## Data for this task
+++

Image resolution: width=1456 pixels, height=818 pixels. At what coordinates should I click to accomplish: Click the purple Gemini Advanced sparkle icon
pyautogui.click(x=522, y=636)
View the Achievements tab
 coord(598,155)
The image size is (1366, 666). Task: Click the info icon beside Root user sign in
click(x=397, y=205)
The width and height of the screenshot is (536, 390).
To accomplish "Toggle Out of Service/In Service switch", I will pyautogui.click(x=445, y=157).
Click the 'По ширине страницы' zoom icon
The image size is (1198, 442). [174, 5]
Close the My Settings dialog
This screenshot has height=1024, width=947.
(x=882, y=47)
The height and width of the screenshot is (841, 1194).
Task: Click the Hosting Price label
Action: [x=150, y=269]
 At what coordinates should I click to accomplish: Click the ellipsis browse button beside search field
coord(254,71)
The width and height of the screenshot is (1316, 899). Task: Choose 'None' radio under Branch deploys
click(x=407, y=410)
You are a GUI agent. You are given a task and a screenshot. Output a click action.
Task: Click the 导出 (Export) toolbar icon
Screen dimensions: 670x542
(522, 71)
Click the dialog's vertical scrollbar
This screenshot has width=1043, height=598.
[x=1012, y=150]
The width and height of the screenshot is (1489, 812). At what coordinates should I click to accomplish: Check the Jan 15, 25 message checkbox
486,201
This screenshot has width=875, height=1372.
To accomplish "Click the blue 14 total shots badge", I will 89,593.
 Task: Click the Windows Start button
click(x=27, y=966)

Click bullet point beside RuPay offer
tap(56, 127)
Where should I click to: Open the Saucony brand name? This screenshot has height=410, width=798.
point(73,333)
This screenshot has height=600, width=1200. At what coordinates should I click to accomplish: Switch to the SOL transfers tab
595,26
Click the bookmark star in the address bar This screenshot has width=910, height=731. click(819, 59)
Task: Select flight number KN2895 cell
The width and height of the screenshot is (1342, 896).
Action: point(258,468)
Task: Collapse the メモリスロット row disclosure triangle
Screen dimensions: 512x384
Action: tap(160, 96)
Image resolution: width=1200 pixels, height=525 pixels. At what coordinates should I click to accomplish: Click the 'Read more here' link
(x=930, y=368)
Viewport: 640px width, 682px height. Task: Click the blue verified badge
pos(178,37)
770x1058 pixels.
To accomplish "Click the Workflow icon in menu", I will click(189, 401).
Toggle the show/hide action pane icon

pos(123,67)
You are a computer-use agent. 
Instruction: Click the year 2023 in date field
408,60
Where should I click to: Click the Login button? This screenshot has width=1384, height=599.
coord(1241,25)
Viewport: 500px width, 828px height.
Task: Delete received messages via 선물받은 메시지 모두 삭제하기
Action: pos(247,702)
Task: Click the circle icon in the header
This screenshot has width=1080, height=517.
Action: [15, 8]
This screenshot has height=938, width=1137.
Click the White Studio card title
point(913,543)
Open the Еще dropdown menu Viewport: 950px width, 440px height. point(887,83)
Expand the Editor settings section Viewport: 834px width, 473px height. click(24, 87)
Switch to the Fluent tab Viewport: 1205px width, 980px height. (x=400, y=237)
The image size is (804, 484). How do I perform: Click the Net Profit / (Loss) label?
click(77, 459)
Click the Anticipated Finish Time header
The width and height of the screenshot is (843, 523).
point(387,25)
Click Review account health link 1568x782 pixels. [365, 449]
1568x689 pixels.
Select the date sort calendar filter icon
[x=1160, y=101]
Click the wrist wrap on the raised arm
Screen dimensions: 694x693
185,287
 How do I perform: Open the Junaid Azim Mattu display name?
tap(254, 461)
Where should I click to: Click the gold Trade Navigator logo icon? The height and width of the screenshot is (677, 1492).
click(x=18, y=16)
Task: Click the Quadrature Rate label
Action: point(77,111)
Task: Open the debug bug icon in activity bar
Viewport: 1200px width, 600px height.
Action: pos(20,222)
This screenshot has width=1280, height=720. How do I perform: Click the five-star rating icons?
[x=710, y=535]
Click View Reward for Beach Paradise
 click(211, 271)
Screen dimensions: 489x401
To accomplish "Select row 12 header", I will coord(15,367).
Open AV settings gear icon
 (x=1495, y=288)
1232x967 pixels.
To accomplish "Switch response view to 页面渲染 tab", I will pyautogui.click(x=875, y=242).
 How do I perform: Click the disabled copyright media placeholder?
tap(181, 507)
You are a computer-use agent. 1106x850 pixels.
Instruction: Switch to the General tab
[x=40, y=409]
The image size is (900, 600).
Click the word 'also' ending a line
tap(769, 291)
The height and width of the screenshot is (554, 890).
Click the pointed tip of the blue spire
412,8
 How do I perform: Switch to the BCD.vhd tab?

+++

## Task item
Please return exactly the lines that run from the line with "Screen dimensions: 694x693" through the end of the records above, both included, and nothing more.

## Result of this task
Screen dimensions: 694x693
185,287
 How do I perform: Open the Junaid Azim Mattu display name?
tap(254, 461)
Where should I click to: Click the gold Trade Navigator logo icon? The height and width of the screenshot is (677, 1492).
click(x=18, y=16)
Task: Click the Quadrature Rate label
Action: point(77,111)
Task: Open the debug bug icon in activity bar
Viewport: 1200px width, 600px height.
Action: pos(20,222)
This screenshot has width=1280, height=720. How do I perform: Click the five-star rating icons?
[x=710, y=535]
Click View Reward for Beach Paradise
 click(211, 271)
Screen dimensions: 489x401
To accomplish "Select row 12 header", I will coord(15,367).
Open AV settings gear icon
 (x=1495, y=288)
1232x967 pixels.
To accomplish "Switch response view to 页面渲染 tab", I will pyautogui.click(x=875, y=242).
 How do I perform: Click the disabled copyright media placeholder?
tap(181, 507)
You are a computer-use agent. 1106x850 pixels.
Instruction: Switch to the General tab
[x=40, y=409]
The image size is (900, 600).
Click the word 'also' ending a line
tap(769, 291)
The height and width of the screenshot is (554, 890).
Click the pointed tip of the blue spire
412,8
 How do I perform: Switch to the BCD.vhd tab?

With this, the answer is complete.